Reproduce the passage from the devotional on who Jesus died for, starting with "What did I like" and going on through "reason to celebrate.".

▸ **Text passage**:
* * * *
Who did Jesus die for?

Every day we’re asking four questions about part of the Bible. Today Bern Leckie answers:

What did I like about today's passage?

While Christmas is about remembering Jesus’ birth, it is unexpectedly his death here which is our biggest reason to celebrate.

I love how John draws our attention to why Jesus died. This was not random or meaningless. It was the result of a choice people made about who should lead them. The fact that God’s people, Israel, chose the occupying power of Caesar over the rescuing power of God embodied in Jesus seems unfortunate misjudgement at best, ironic and self-defeating. Everything in John’s gospel has a purpose, though, and I don’t think he meant simply to report the news here.

I feel the spotlight on my own heart, my own choice of who I want to lead in my life. If I am ready to let God lead, I believe God reveals himself. If I am not, then even if God were in plain view, I would fail to recognise him or see how wide his arms stretched out for me on the cross.

Incredibly, I am reminded here that Jesus did not only die for his faithful followers. He died for every person in the crowd who feared and hated him, everyone who rejected God and his love for them, and everyone who was miles from faith and salvation across a hopeless divide. In his death, he showed there was nothing more that any opposition to him could do.

But in his defeat of death, he bridged that divide. He proved that there is no power which can get between us and God’s love for us. And so he made the way for us to receive this, and the new death-proof life which comes with it, by believing and following him.

What did it show me about Father God, Jesus or the Holy Spirit?

God has a purpose for us which is far bigger than getting involved in some religious stuff which makes us feel nice. He wants us to know the full extent of his love for us, so that we can respond and be filled with his love for others too. This is not a soft, sentimental love but a strong, self-sacrificial, earth-shaking, world-changing, unstoppable love that can stare death in the face and defeat it.
* * * *
(Records of locating words and elements)
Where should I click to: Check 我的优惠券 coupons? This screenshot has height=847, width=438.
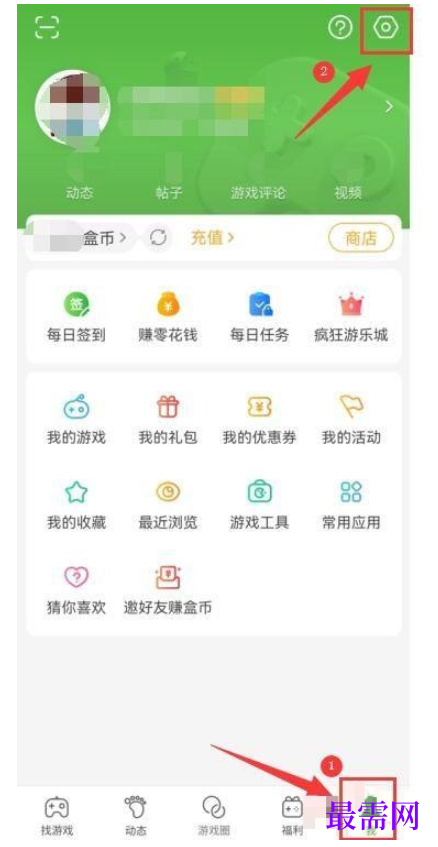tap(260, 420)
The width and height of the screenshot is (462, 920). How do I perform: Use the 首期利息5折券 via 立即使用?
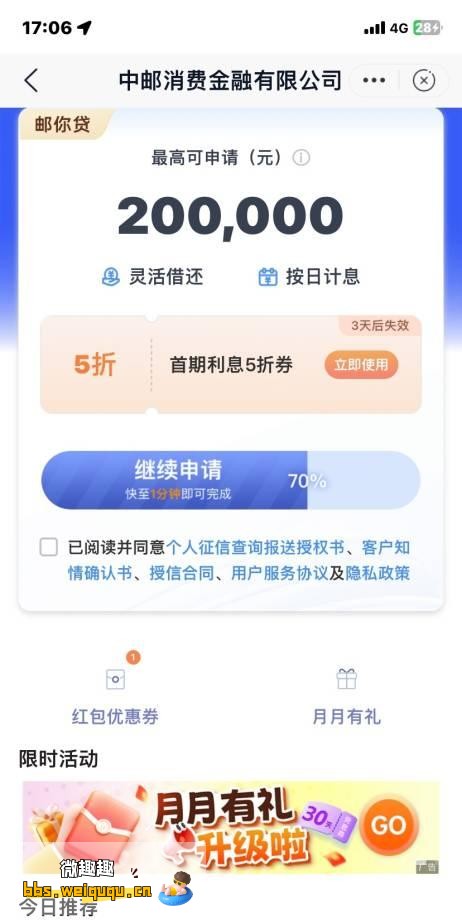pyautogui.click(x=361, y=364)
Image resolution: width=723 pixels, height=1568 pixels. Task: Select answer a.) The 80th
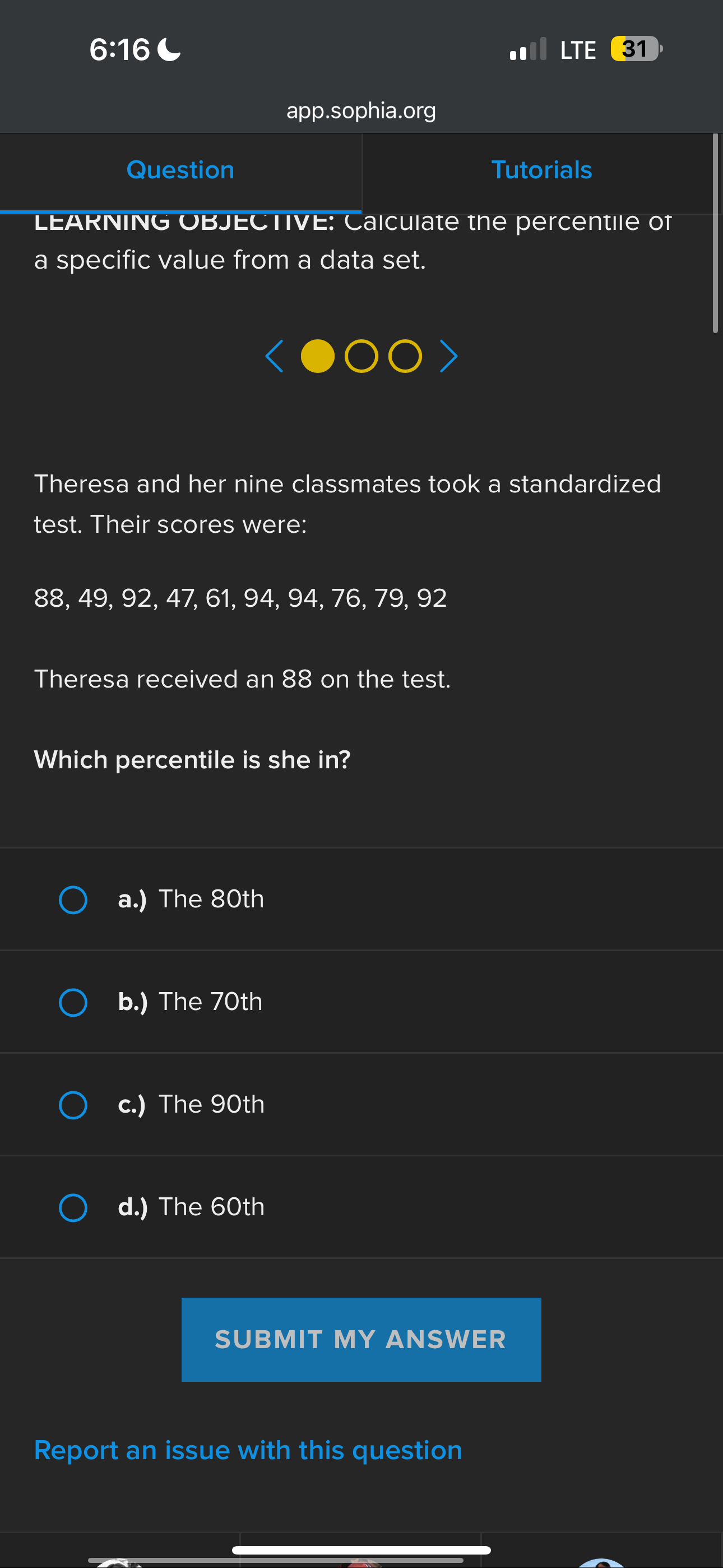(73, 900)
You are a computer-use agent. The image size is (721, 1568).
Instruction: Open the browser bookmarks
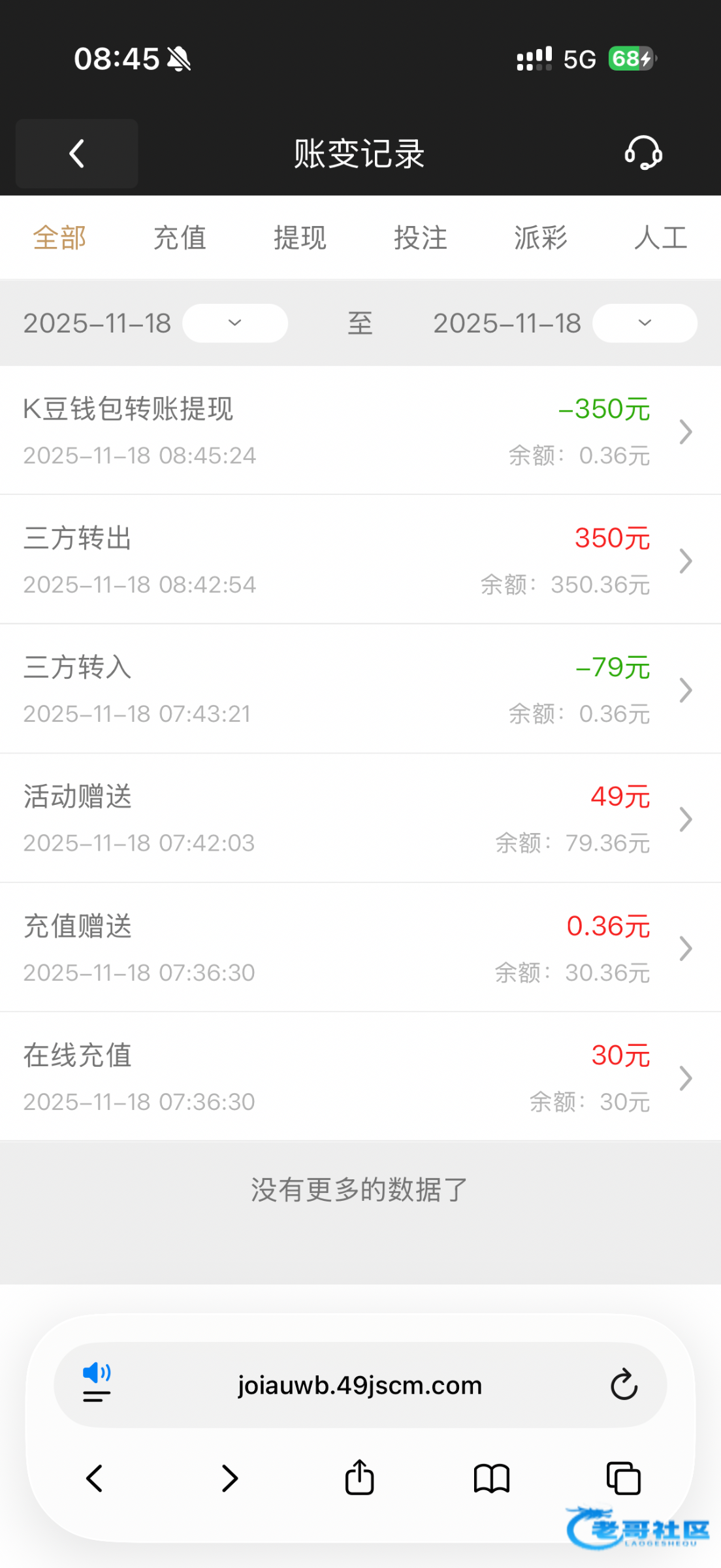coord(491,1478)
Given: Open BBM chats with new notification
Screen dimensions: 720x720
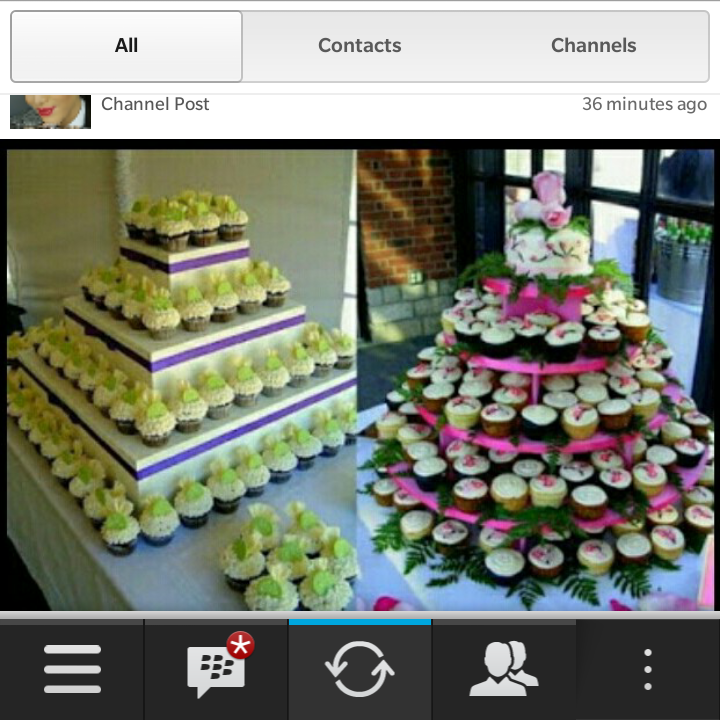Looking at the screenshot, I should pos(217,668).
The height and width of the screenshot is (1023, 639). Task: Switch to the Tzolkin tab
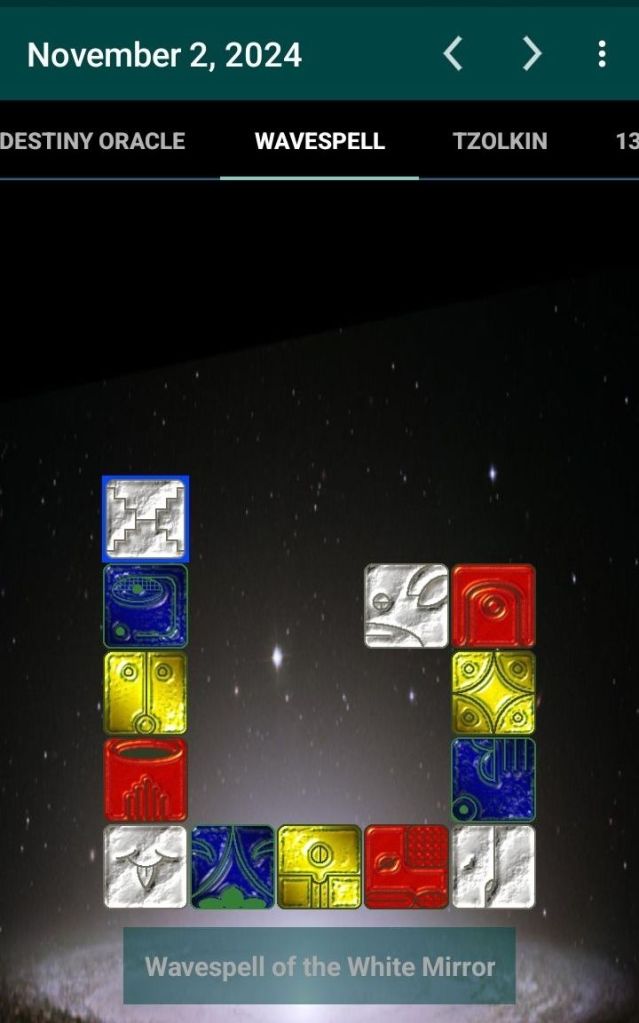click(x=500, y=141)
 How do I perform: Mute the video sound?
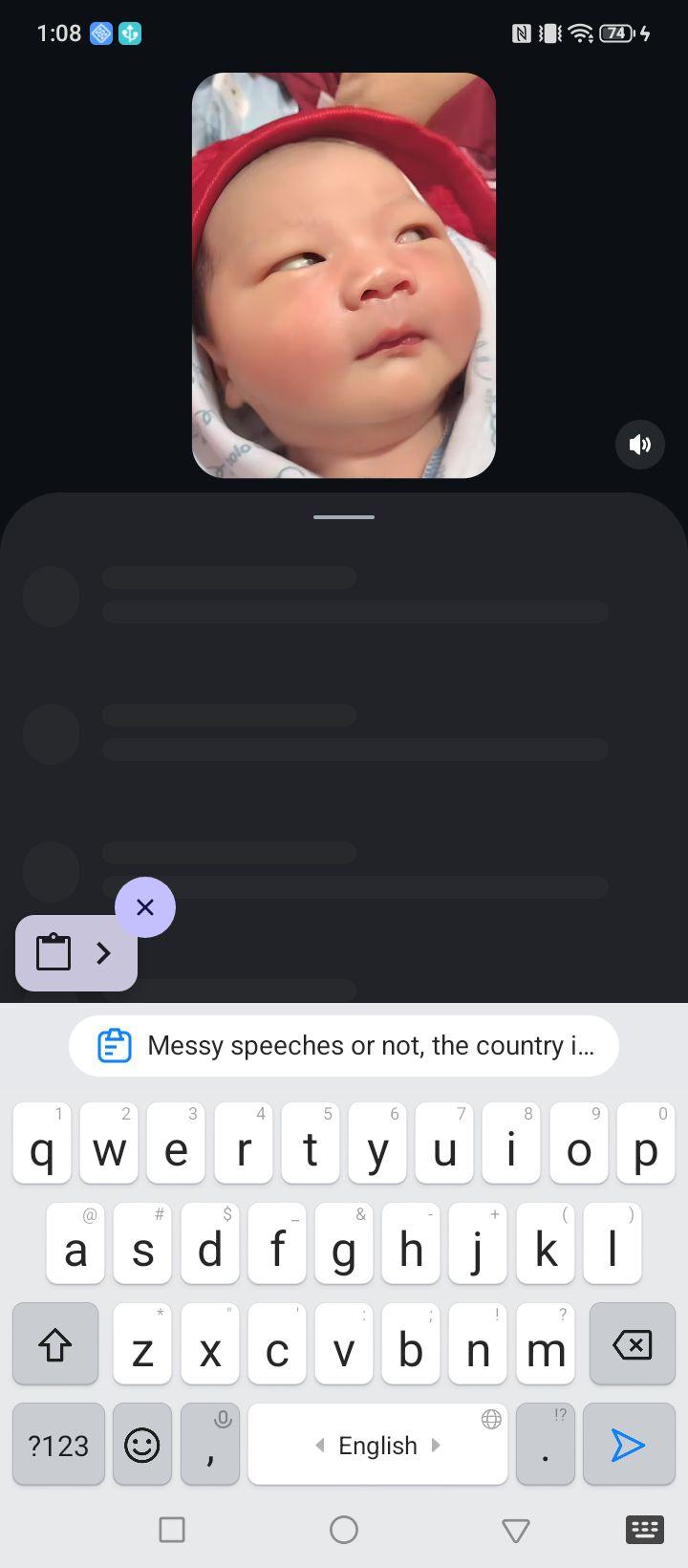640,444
* * * *
▸ **Result of this exercise**:
What did I like about today's passage?

While Christmas is about remembering Jesus’ birth, it is unexpectedly his death here which is our biggest reason to celebrate.